Presidente da Funai é investigado por apoiar arrendamento de terras indígenas
Deputada do PSOL diz que comissão já pediu afastamento de Marcelo Xavier do órgão.
Antes mesmo dos assassinatos do indigenista Bruno Pereira e do jornalista britânico Dom Phillips, eram múltiplas as queixas de povos indígenas e de funcionários da Fundação Nacional do Índio (Funai) contra seu presidente, Marcelo Augusto Xavier. Sua gestão atua dentro da narrativa bolsonarista de criminalização dos nativos e contrária ao meio ambiente, bem como aos funcionários do órgão que cumprem seu trabalho.
O descaso e a negligência agora se somam à evidência de um crime. Em um telefonema interceptado pela Polícia Federal (PF) com autorização da Justiça, Xavier foi flagrado oferecendo apoio a um ex-servidor da Funai suspeito de arrendar terras indígenas no Mato Grosso – o que é crime. A conversa, que teria acontecido em janeiro deste ano, faz parte de um inquérito já remetido à Justiça Federal, divulgado em reportagem do jornal O Globo.
Na gravação, Jussielson Silva reclama para o presidente da Funai sobre uma visita que a Polícia Federal lhe havia feito. Nela, policiais o questionaram sobre denúncias de fazendeiros que alugavam pastos para gado, dentro da reserva indígena Marãiwatsédé – que ocupa uma área equivalente a 165 mil campos de futebol espalhados em três municípios mato-grossenses e abriga 781 indígenas xavantes em mais de dez aldeias.
Xavier responde que já havia entrado em contato com a delegacia da PF de Barra do Garças, responsável pela investigação.

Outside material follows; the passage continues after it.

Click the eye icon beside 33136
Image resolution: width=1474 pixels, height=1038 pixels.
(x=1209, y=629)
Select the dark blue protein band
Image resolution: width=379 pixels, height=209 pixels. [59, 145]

“Deixa eu te falar uma coisa: eu falei agora com o chefe da delegacia aqui e me parece que eles estão com uma má vontade enorme. Eu vou dar ciência já do caso ao corregedor lá de Mato Grosso, ao corregedor nacional da Polícia Federal aqui e já vou acionar nossa corregedoria pra atuar nisso aqui. Pode ficar tranquilo”, promete o presidente da Funai.

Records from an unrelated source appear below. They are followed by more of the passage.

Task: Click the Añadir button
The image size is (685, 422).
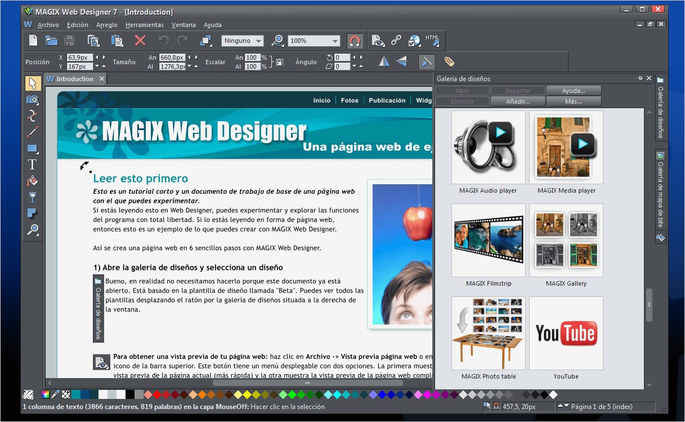Action: click(517, 101)

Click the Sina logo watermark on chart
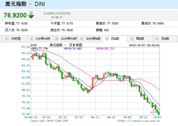pos(154,112)
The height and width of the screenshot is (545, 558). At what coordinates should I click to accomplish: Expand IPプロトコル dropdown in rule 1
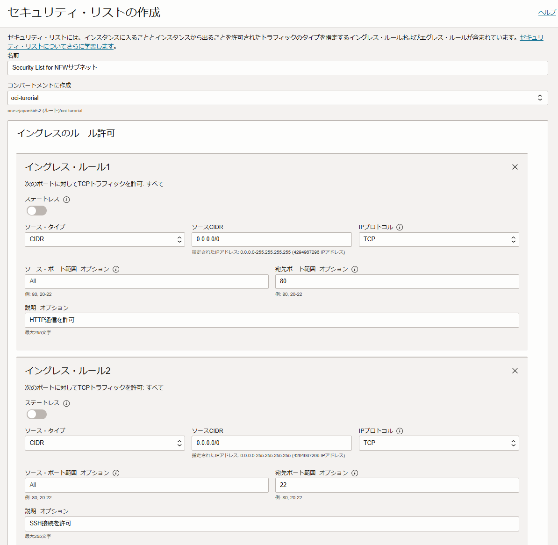point(439,239)
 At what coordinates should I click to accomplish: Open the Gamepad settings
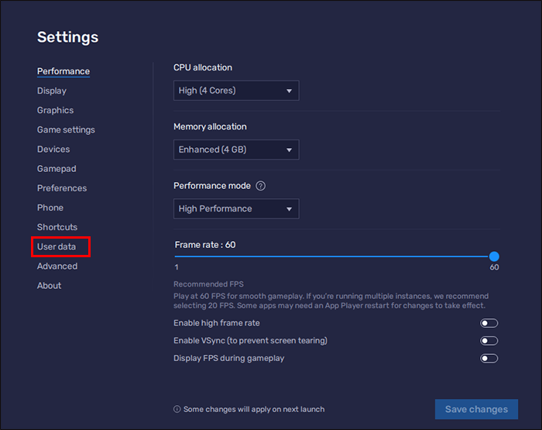point(57,168)
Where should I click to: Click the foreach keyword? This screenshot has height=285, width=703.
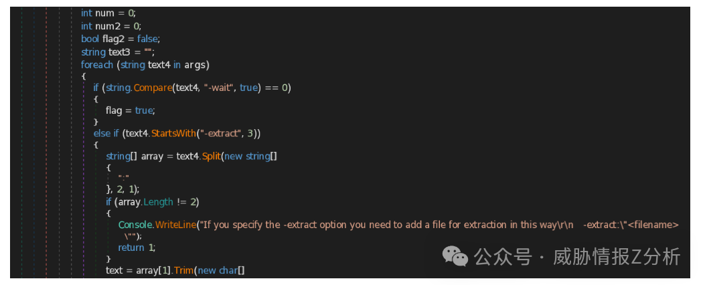tap(98, 65)
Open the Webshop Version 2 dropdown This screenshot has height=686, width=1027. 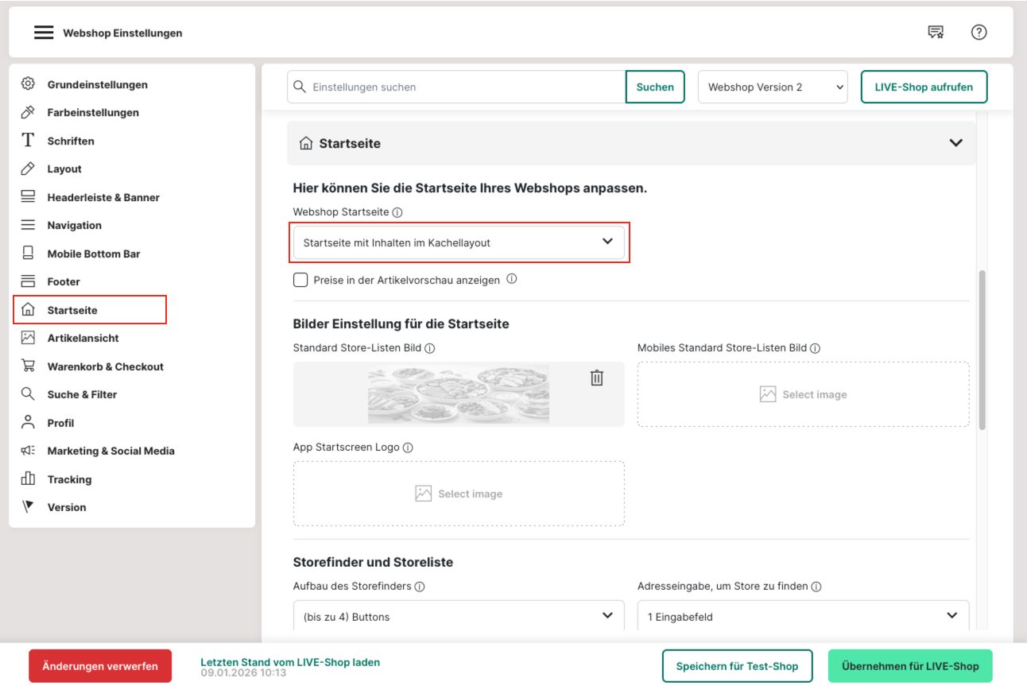pyautogui.click(x=772, y=87)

“Sim, eu agradeço porque a gente está na ponta da lança. O senhor é o meu apoio de fogo. O senhor me protegendo, fico mais feliz ainda, responde Silva.

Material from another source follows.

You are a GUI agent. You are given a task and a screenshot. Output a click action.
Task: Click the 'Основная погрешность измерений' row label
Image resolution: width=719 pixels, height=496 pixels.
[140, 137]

Conforme relatório da PF à Justiça Federal que “é possível concluir que o presidente do órgão, Marcelo, tem conhecimento do que está se passando, sendo possível que esteja dando sustentação à ilegalidade ora investigada (arrendamento em terra indígena)”. No mesmo relatório, o delegado Mario Sérgio de Oliveira, responsável pela investigação, afirma que “tal demonstração de autoridade (de Xavier) permite inferir uma disposição por parte do presidente da Funai em interferir no trabalho investigativo da Polícia Federal”.
A deputada federal Vivi Reis, do PSOL do Pará, relatora da Comissão Externa da Câmara dos Deputados que acompanha a investigação das mortes de Bruno Pereira e do jornalista britânico Dom Phillips diz que o afastamento do presidente da Funai é urgente.
“Já faz semanas que apresentamos na Comissão Externa da Câmara sobre a morte de Bruno e Dom requerimento pedindo o afastamento imediato e o governo nada fez”, protesta a parlamentar.
Suspeito preso
Foi por uma denúncia do Ministério Público Federal (MPF) que Jussielson Silva e outros dois investigados foram presos pelos crimes de peculato e associação criminosa, entre outros. Os acusados tinham responsabilidade por cerca de 70 mil cabeças de gados espalhadas por 42 pontos da reserva.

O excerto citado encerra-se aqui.